Setup: ASP.NET 4.0 website on IIS 6.0 on Win 2003 64 bit, 8xCPUs, 16GB memory, separate SQL 2005 DB server.
Had a serious slowdown today with any otherwise fairly well performing ASP.NET site. For a period of a couple of hours all page requests were taking a very long time to be served - e.g. 30-60s compared to usual 2s. The w3wp.exe's CPU and memory usage on the webserver was not much higher than normal. The application pool was not in the middle of recycling (and it hadn't recycled for several hours). Bottlenecks in the database were ruled out - no blocks occurring and query results were being returned quickly. I couldn't make any sense of it and set up the following Perfmon counters:
Current Anonymous Users (for site in question)
Get requests/sec (ditto)
Requests/sec for the ASP.NET application running the site
Get requests/sec was averaging 100-150. Requests/sec for ASP.NET was averaging 5-10. However Current Anonymous Users was around 200. And then as I was watching, the Current Anonymous Users began to climb steeply going up to about 500 within a few minutes. All this time Get requests/sec & Requests/sec for ASP.NET was if anything going down.
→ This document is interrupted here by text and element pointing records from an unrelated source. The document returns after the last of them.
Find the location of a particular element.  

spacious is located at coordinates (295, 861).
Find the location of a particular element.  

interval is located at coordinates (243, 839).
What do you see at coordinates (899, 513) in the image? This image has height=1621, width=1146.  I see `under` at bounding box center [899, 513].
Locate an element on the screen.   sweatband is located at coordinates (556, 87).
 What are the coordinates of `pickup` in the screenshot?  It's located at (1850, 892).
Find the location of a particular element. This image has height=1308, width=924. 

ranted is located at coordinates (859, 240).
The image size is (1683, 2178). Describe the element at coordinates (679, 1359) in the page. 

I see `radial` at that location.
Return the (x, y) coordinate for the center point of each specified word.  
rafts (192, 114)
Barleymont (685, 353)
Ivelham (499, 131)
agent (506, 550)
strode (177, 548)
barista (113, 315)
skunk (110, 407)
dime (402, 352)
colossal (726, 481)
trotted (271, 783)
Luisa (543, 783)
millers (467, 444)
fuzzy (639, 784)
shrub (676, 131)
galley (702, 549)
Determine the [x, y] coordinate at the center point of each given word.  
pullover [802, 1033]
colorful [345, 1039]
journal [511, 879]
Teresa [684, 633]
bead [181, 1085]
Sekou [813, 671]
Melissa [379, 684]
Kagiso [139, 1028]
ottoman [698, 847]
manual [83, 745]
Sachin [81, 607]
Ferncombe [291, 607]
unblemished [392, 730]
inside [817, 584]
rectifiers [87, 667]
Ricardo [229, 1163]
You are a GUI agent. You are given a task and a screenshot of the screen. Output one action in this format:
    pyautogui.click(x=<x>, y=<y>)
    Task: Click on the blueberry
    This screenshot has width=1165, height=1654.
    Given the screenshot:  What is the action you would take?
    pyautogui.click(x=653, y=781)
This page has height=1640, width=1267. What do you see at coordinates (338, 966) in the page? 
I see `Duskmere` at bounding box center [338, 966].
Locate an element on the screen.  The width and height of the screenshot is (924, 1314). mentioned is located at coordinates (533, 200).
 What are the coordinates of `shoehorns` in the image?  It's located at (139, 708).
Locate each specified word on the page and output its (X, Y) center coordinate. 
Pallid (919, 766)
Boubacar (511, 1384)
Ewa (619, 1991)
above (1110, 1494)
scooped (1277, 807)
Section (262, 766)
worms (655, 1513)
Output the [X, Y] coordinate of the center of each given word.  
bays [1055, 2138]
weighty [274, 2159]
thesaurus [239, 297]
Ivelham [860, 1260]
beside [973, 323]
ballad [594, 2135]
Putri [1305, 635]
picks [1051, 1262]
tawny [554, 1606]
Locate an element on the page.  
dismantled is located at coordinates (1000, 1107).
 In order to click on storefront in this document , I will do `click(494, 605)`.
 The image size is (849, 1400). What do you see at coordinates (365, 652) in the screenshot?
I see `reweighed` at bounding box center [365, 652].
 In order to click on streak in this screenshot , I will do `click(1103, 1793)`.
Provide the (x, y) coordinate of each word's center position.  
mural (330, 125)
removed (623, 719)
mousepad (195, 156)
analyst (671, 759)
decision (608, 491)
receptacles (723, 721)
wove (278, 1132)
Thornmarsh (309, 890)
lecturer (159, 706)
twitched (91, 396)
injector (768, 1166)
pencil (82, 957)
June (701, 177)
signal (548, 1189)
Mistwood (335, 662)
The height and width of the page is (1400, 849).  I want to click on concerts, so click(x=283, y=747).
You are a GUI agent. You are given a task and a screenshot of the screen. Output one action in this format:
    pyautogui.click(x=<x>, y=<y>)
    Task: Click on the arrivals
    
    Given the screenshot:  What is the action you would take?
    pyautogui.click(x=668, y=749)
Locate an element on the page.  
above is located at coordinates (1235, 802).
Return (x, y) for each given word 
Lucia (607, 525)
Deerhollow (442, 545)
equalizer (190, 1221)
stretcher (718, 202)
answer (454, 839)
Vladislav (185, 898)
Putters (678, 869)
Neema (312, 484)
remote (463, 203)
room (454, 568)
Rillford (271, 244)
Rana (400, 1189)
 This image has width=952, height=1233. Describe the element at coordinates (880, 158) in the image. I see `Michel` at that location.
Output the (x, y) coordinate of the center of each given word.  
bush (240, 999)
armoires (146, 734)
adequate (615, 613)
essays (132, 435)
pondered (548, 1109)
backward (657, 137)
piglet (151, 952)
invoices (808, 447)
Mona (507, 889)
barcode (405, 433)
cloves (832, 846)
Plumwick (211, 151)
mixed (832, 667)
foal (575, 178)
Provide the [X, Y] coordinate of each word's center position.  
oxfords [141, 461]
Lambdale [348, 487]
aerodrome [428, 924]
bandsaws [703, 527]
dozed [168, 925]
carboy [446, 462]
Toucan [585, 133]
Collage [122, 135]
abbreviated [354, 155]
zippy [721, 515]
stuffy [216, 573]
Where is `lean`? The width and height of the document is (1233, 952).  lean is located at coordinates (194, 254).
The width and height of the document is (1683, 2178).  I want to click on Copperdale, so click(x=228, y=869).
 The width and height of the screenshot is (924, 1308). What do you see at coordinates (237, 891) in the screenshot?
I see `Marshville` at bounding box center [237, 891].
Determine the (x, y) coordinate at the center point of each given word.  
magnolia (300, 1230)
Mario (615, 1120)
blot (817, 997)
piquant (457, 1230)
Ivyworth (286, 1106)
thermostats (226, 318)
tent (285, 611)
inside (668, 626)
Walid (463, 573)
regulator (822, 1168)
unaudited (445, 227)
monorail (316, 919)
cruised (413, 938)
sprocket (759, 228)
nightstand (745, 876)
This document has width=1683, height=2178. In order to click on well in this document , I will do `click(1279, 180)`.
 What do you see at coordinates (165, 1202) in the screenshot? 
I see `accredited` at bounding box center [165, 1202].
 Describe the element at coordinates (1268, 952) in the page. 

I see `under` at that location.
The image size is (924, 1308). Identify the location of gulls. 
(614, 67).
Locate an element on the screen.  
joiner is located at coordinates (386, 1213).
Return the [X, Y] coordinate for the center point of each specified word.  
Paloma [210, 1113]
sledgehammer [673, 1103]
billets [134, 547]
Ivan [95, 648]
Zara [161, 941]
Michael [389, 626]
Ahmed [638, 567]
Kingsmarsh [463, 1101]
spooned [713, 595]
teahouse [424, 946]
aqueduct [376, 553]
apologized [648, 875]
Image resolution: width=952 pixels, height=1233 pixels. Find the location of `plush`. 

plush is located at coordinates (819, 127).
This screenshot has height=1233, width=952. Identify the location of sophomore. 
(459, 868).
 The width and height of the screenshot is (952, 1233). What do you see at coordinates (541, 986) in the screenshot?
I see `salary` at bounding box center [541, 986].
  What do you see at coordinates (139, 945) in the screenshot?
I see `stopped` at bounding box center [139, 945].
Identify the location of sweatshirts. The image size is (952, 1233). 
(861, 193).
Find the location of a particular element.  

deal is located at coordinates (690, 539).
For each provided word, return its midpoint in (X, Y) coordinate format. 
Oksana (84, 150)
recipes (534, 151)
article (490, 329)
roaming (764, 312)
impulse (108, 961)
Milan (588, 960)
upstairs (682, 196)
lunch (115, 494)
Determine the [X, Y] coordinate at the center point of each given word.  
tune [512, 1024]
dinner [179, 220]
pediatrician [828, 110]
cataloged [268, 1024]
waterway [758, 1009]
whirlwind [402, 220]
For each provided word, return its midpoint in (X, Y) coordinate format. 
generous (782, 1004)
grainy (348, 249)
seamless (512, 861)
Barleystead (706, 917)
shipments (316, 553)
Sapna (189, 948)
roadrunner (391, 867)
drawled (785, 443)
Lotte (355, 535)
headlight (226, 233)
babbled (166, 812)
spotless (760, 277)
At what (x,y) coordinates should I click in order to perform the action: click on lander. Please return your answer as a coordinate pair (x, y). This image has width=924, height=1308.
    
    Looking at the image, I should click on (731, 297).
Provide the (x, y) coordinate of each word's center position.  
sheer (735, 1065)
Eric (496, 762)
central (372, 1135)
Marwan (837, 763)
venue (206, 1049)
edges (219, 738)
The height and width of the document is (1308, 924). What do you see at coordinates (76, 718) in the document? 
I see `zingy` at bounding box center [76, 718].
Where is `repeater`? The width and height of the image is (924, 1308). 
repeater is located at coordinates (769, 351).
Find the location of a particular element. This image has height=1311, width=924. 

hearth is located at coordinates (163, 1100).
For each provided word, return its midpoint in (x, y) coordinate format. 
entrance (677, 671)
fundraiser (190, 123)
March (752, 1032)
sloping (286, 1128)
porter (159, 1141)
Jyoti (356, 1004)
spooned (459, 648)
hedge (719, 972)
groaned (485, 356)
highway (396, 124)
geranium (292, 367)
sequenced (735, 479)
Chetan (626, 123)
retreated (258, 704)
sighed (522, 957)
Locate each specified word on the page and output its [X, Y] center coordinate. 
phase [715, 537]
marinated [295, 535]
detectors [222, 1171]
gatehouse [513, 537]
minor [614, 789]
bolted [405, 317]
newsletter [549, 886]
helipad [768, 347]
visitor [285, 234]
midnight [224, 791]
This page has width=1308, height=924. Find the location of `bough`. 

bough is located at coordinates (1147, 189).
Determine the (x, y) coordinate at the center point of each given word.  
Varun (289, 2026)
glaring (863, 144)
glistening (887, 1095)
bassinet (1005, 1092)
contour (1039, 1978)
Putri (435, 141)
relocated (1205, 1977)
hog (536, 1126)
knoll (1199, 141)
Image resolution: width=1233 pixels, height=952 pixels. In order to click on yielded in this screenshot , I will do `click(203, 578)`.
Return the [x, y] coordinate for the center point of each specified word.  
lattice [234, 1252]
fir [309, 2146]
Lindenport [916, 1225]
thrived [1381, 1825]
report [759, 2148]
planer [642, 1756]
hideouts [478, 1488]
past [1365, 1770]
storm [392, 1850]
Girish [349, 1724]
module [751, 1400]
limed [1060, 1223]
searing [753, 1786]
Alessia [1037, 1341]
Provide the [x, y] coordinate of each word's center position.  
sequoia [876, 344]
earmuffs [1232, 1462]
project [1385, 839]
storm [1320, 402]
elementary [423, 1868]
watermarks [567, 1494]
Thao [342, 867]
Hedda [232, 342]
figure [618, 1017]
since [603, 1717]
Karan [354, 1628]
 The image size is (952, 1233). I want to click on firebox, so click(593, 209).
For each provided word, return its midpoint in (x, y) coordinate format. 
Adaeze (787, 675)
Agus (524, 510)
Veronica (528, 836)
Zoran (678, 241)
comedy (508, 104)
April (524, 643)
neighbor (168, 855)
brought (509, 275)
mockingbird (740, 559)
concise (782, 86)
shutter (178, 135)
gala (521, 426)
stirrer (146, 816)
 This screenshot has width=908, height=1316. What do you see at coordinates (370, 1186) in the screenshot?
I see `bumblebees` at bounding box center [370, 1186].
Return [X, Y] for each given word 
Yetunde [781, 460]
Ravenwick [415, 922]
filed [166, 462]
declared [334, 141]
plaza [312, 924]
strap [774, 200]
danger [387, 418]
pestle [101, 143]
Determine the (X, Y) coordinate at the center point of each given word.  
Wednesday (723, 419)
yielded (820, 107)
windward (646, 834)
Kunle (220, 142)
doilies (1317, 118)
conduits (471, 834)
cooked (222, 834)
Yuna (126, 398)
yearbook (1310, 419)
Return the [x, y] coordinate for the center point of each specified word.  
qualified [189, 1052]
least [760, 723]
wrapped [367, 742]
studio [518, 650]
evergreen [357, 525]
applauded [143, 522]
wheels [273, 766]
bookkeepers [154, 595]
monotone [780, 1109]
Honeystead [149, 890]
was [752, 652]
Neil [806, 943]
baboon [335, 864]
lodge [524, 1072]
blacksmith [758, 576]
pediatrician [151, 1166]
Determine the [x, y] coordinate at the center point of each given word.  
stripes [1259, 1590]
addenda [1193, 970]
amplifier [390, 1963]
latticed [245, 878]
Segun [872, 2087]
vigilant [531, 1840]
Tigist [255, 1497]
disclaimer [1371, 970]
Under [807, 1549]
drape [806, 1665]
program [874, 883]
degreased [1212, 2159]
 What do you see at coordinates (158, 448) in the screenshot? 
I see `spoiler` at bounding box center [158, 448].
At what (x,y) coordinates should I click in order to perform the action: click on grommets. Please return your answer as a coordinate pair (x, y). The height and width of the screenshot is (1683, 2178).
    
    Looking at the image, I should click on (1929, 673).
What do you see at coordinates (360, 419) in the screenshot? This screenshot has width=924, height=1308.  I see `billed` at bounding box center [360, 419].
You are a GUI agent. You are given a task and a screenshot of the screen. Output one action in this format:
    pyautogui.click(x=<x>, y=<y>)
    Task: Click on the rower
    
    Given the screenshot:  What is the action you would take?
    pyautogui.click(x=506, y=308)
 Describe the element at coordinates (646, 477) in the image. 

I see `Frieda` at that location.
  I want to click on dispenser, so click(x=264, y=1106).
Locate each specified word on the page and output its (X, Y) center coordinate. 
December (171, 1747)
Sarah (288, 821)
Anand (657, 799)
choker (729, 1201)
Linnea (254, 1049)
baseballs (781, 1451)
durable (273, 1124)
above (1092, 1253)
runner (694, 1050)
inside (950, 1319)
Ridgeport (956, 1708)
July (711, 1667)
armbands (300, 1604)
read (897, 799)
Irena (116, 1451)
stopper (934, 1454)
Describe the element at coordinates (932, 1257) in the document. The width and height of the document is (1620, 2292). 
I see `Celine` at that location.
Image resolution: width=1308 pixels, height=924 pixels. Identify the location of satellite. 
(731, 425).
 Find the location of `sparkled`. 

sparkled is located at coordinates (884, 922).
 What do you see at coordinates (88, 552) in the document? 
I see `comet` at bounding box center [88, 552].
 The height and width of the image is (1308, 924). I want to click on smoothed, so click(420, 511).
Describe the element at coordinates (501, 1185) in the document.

I did a whole load of things (in a panic!) to try to get the site working, like shutting it down, recycling the app pool, and adding another worker process to the pool. I also extended the expiration time for content (in IIS under HTTP Headers) in an attempt to lower the number of requests for static files (there are a lot of images on the site).
The site is now back to normal, and the counters are fairly steady and reading (added Current Connections counter):
Current Anonymous Users : average 30
Get requests/sec : average 100
Requests/sec for ASP.NET : 5
Current Connections : average 300
I have also observed an inverse relationship between Get requests/sec & Current Anonymous Users. Usually both are fairly steady but there will be short periods when Get requests/sec will go down dramatically and Current Anonymous Users will go up in a perfect mirror image. Then they will flip back to their usual levels.
So, my questions are:
Thinking of the original performance issue - if w3wp.exe CPU, memory usage were normal and there was no DB bottleneck, what could explain page requests taking 20 times longer to be served than usual? What other counters should I be looking at if this happens again?
What explains the inverse relationship between Get requests/sec & Current Anonymous Users?
What could explain Current Anonymous Users going from 200 to 500 within a few minutes?
Many thanks for any insight into this.